• **INSTRUCTIONS TO FOLLOW**:
If a line in the entries below includes the string "pixels", copy it out.

• **RAW DATA**:
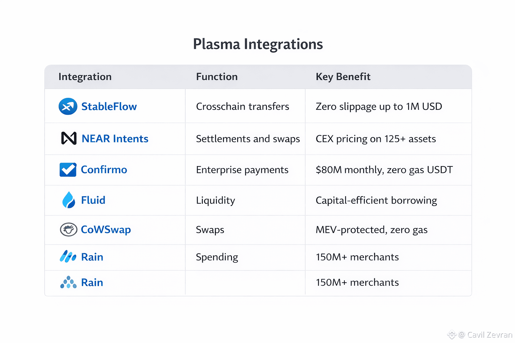Viewport: 515px width, 343px height.
Task: Click the Rain striped logo icon
Action: point(68,257)
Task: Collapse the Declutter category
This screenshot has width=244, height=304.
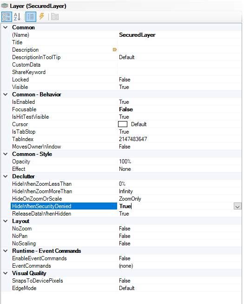Action: point(6,176)
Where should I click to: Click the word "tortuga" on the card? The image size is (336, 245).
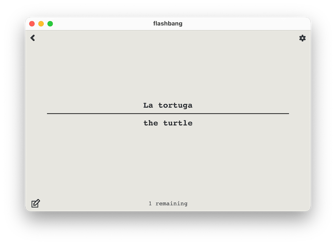[175, 105]
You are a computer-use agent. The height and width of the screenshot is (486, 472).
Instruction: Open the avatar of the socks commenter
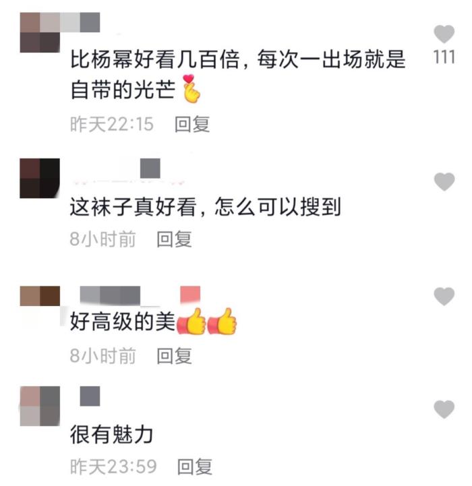coord(40,178)
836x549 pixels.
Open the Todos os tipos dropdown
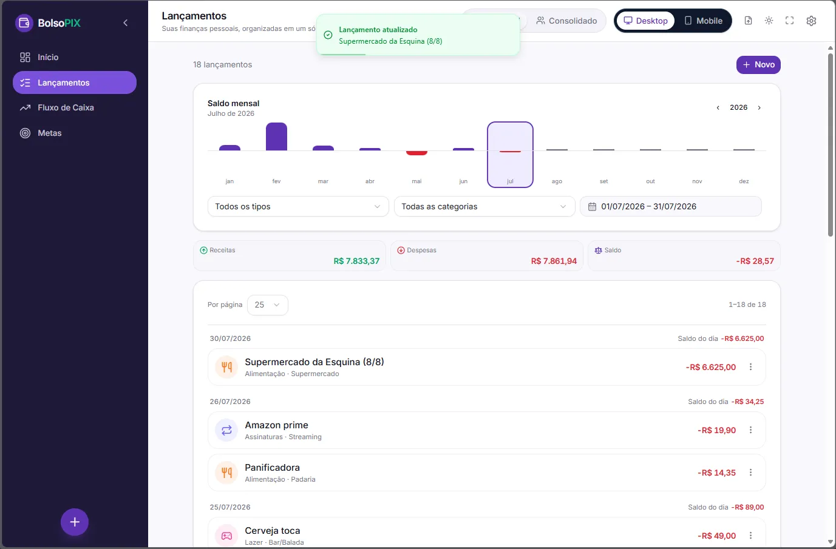(298, 206)
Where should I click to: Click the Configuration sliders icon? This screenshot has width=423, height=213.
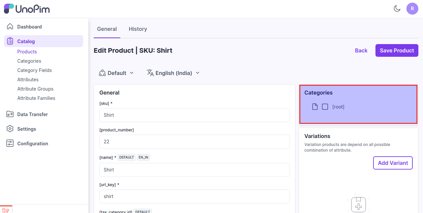[x=10, y=143]
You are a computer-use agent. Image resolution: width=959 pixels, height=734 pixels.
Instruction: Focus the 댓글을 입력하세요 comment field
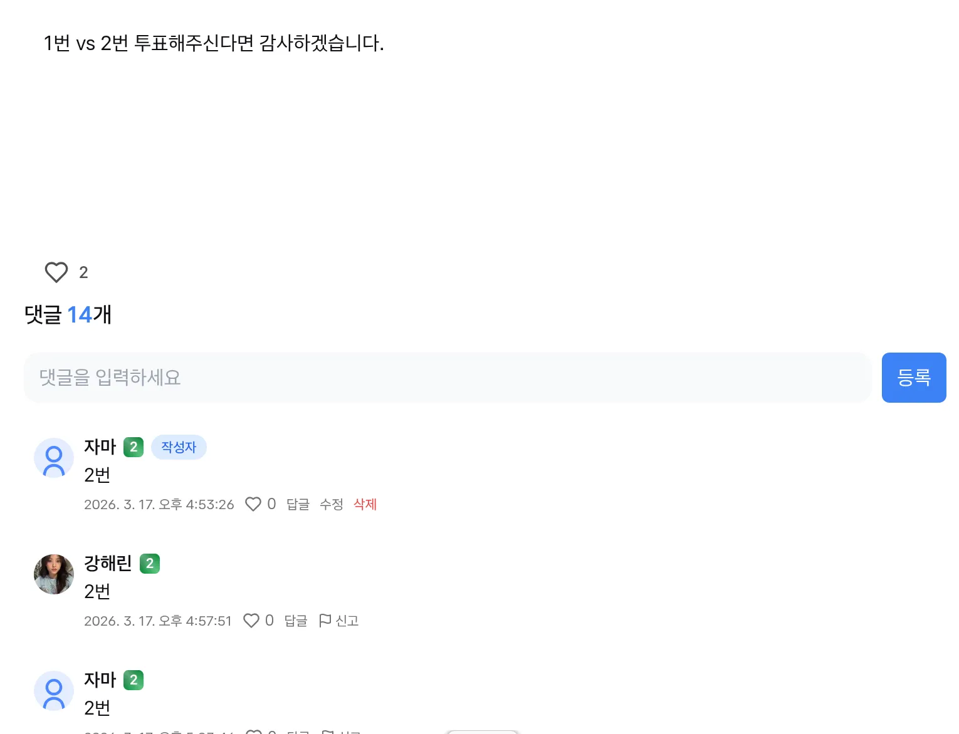[x=448, y=378]
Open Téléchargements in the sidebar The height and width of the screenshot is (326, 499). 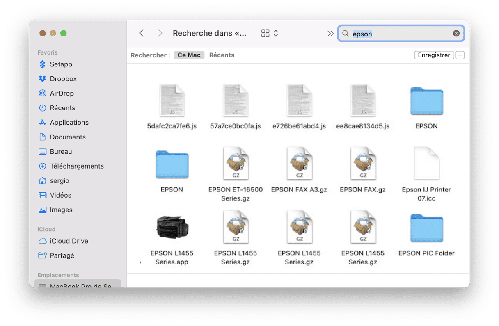76,166
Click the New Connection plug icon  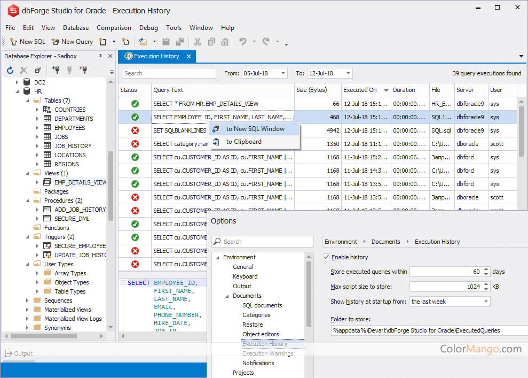pyautogui.click(x=56, y=70)
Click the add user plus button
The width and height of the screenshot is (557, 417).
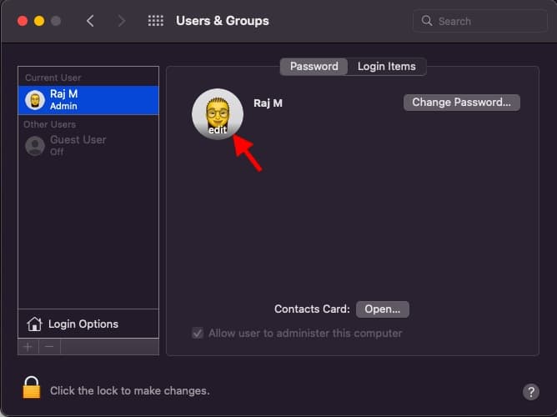28,345
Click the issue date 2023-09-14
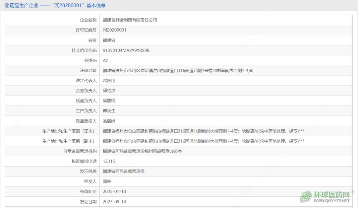Viewport: 358px width, 208px height. 114,202
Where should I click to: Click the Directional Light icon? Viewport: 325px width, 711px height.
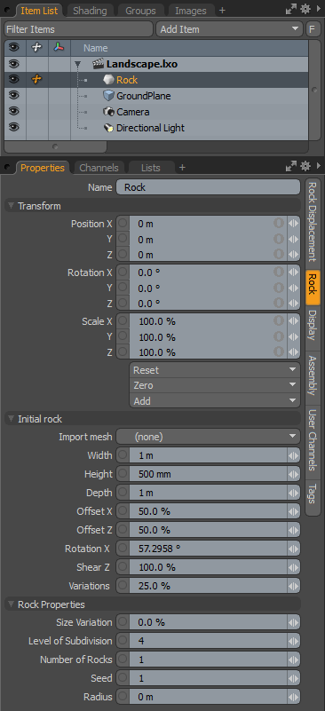(108, 128)
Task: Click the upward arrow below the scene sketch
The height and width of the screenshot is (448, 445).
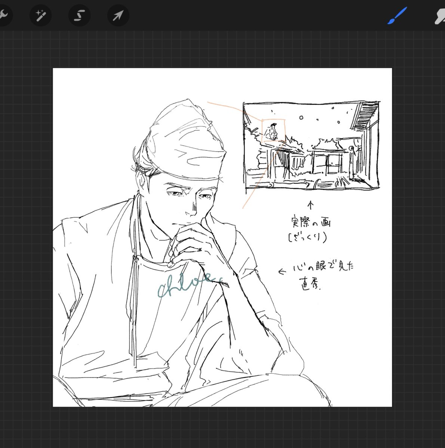Action: pos(310,205)
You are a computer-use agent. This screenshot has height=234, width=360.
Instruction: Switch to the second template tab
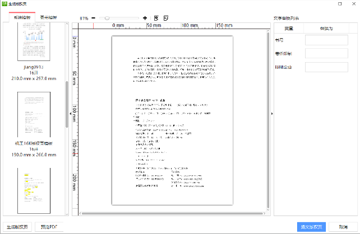click(x=48, y=18)
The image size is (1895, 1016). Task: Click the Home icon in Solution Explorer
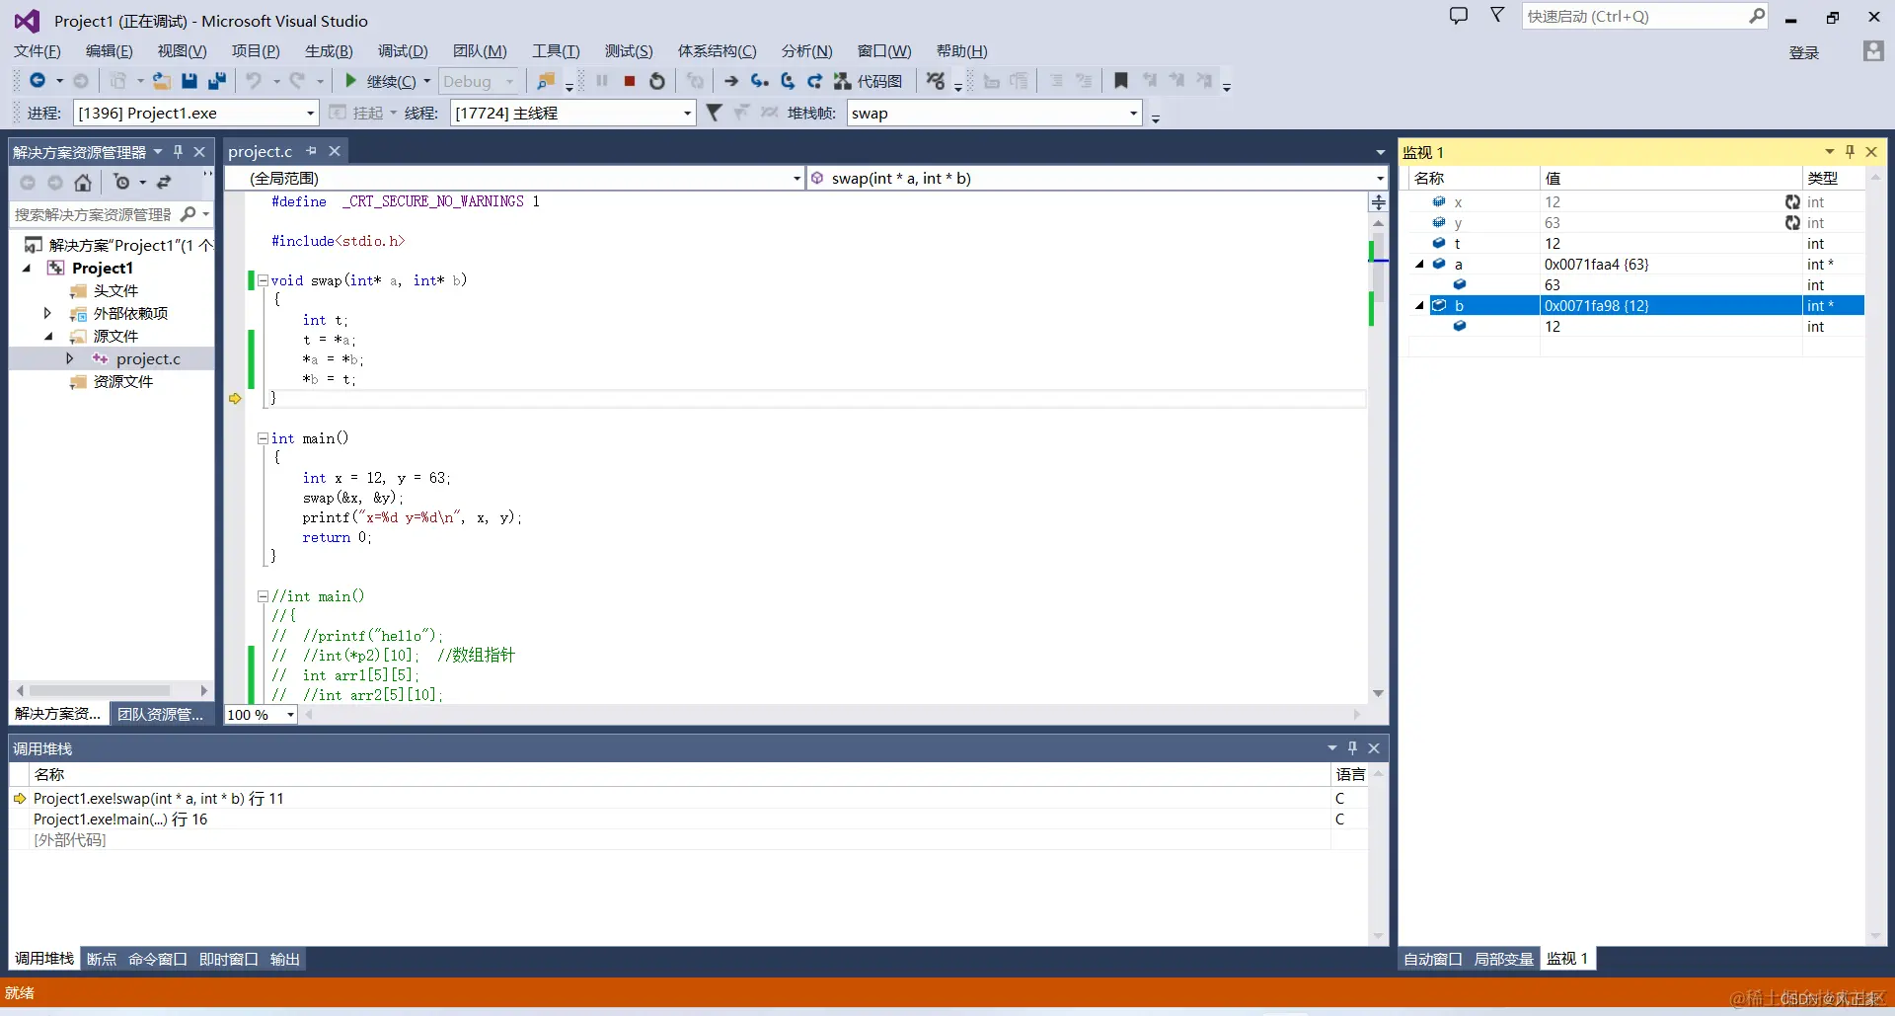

• **EXPECTED OUTPUT**:
836x549 pixels.
You are a computer-use agent. Image resolution: width=959 pixels, height=734 pixels.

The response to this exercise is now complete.